A list coloring instance on the complete bipartite graph K_{3,27} with three colors per vertex. No matter which colors are chosen for the three central vertices, one of the outer 27 vertices will be uncolorable, showing that the list chromatic number of K_{3,27} is at least four.

More generally, let q be a positive integer, and let G be the complete bipartite graph Kq,q^{q}. Let the available colors be represented by the q^{2} different two-digit numbers in radix q.
On one side of the bipartition, let the q vertices be given sets of colors {i0, i1, i2, ...} in which the first digits are equal to each other, for each of the q possible choices of the first digit i.
On the other side of the bipartition, let the q^{q} vertices be given sets of colors {0a, 1b, 2c, ...} in which the first digits are all distinct, for each of the q^{q} possible choices of the q-tuple (a, b, c, ...).
The illustration shows a larger example of the same construction, with q = 3.

Then, G does not have a list coloring for L: no matter what set of colors is chosen for the vertices on the small side of the bipartition, this choice will conflict with all of the colors for one of the vertices on the other side of the bipartition. For instance if the vertex with color set {00,01} is colored 01, and the vertex with color set {10,11} is colored 10, then the vertex with color set {01,10} cannot be colored.
Therefore, the list chromatic number of G is at least q + 1.

Similarly, if $n=\tbinom{2k-1}{k},$ then the complete bipartite graph K_{n,n} is not k-choosable. For, suppose that 2k − 1 colors are available in total, and that, on a single side of the bipartition, each vertex has available to it a different k-tuple of these colors than each other vertex. Then, each side of the bipartition must use at least k colors, because every set of k − 1 colors will be disjoint from the list of one vertex. Since at least k colors are used on one side and at least k are used on the other, there must be one color which is used on both sides, but this implies that two adjacent vertices have the same color. In particular, the utility graph K_{3,3} has list-chromatic number at least three, and the graph K_{10,10} has list-chromatic number at least four.

==Properties==

For a graph G, let χ(G) denote the chromatic number and Δ(G) the maximum degree of G. The list coloring number ch(G) satisfies the following properties.
1. ch(G) ≥ χ(G). A k-list-colorable graph must in particular have a list coloring when every vertex is assigned the same list of k colors, which corresponds to a usual k-coloring.
2. ch(G) cannot be bounded in terms of chromatic number in general, that is, there is no function f such that ch(G) ≤ f(χ(G)) holds for every graph G. In particular, as the complete bipartite graph examples show, there exist graphs with χ(G) = 2 but with ch(G) arbitrarily large.
3. ch(G) ≤ χ(G) ln(n) where n is the number of vertices of G.
4. ch(G) ≤ Δ(G) + 1.
5. ch(G) ≤ 5 if G is a planar graph.
6. ch(G) ≤ 3 if G is a bipartite planar graph.

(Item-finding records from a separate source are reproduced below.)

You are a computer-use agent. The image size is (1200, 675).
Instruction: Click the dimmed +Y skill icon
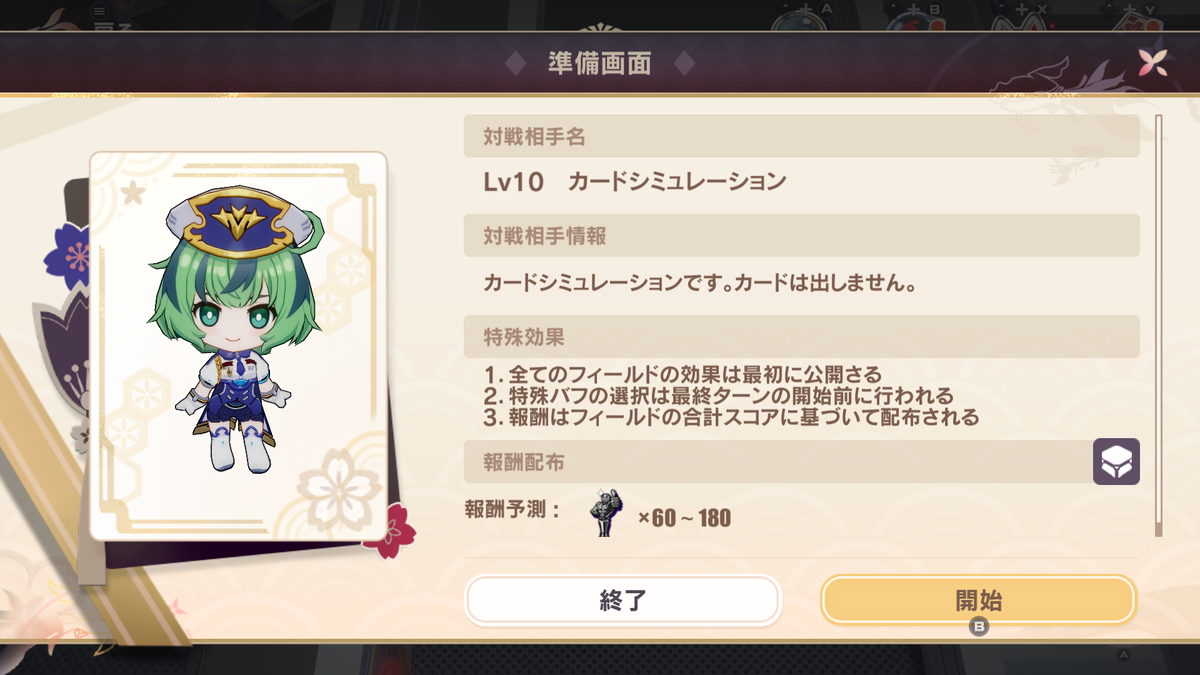[1133, 18]
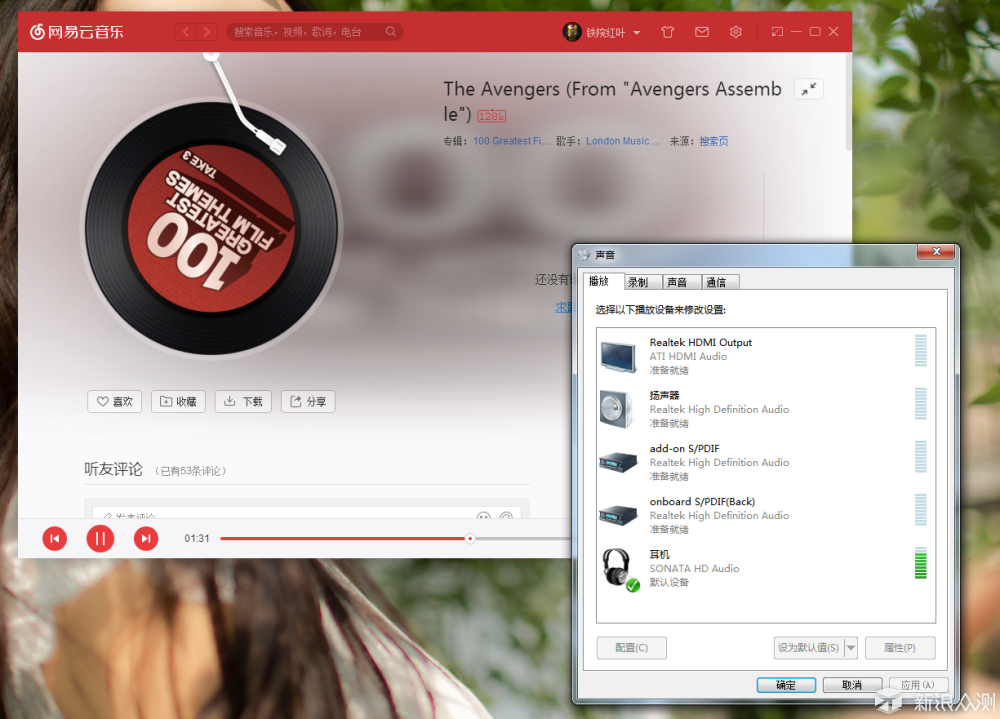1000x719 pixels.
Task: Pause the currently playing song
Action: [100, 539]
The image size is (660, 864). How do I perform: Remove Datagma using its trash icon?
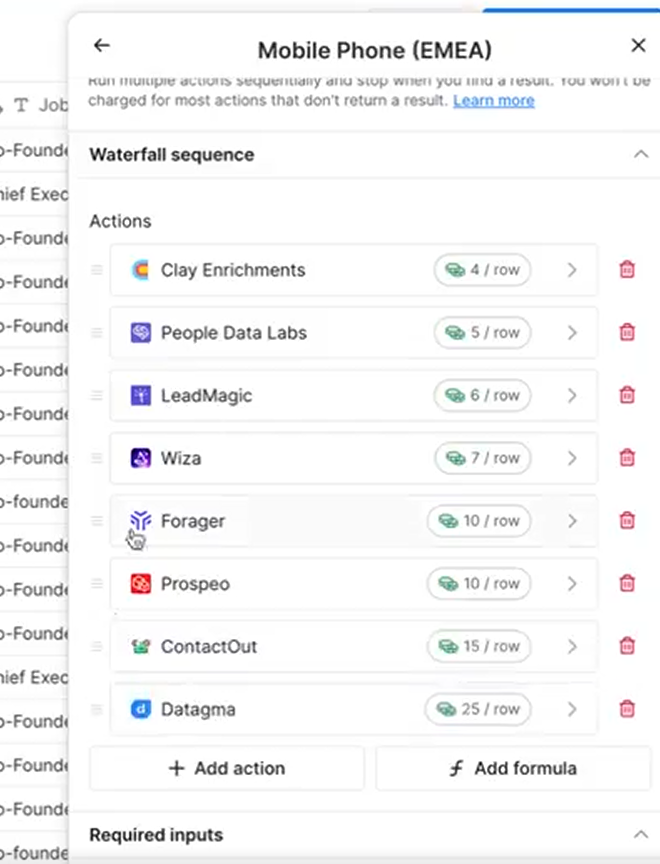coord(627,709)
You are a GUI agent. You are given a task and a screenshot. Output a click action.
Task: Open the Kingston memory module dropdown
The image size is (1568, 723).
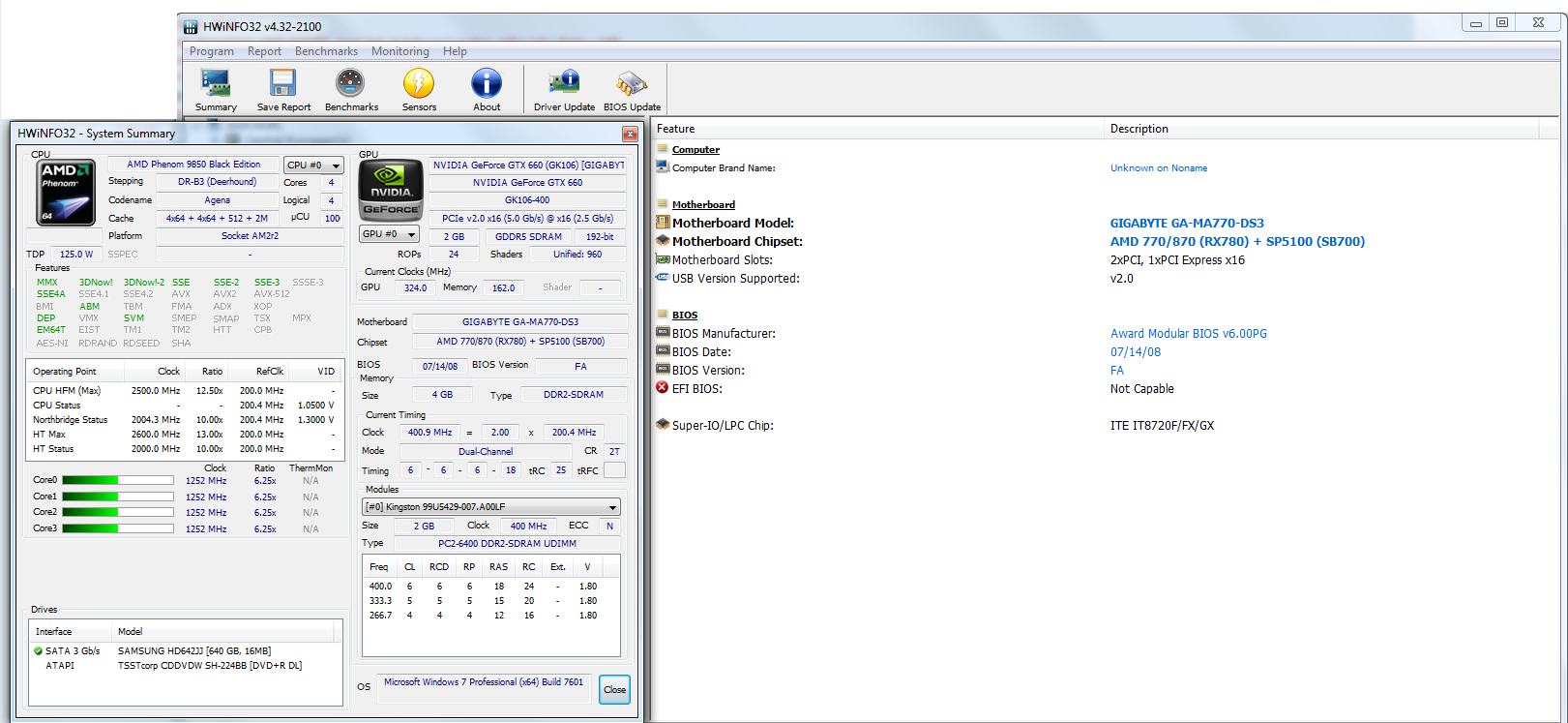(x=490, y=507)
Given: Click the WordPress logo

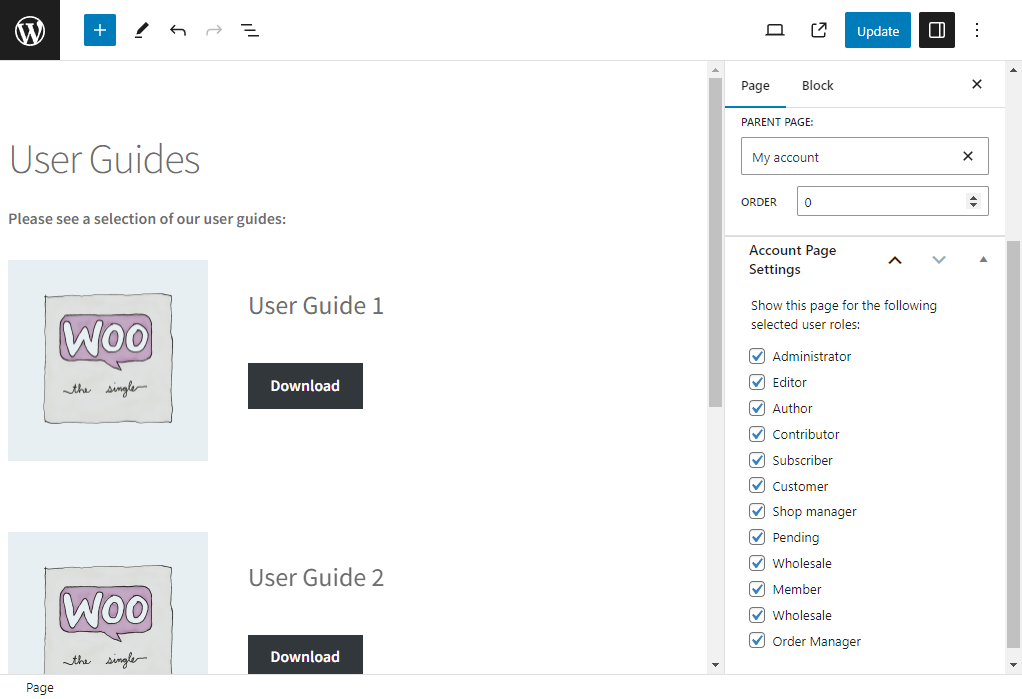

==Computing choosability and (a, b)-choosability==

Two algorithmic problems have been considered in the literature:
1. k-choosability: decide whether a given graph is k-choosable for a given k, and
2. (a, b)-choosability: decide whether a given graph is f-choosable for a given function $f : V \to \{a,\dots,b\}$.
It is known that k-choosability in bipartite graphs is $\Pi^p_2$-complete for any k ≥ 3, and the same applies for 4-choosability in planar graphs, 3-choosability in planar triangle-free graphs, and (2, 3)-choosability in bipartite planar graphs. For P_{5}-free graphs, that is, graphs excluding a 5-vertex path graph, k-choosability is fixed-parameter tractable.

It is possible to test whether a graph is 2-choosable in linear time by repeatedly deleting vertices of degree zero or one until reaching the 2-core of the graph, after which no more such deletions are possible. The initial graph is 2-choosable if and only if its 2-core is either an even cycle or a theta graph formed by three paths with shared endpoints, with two paths of length two and the third path having any even length.

==Applications==

List coloring arises in practical problems concerning channel/frequency assignment.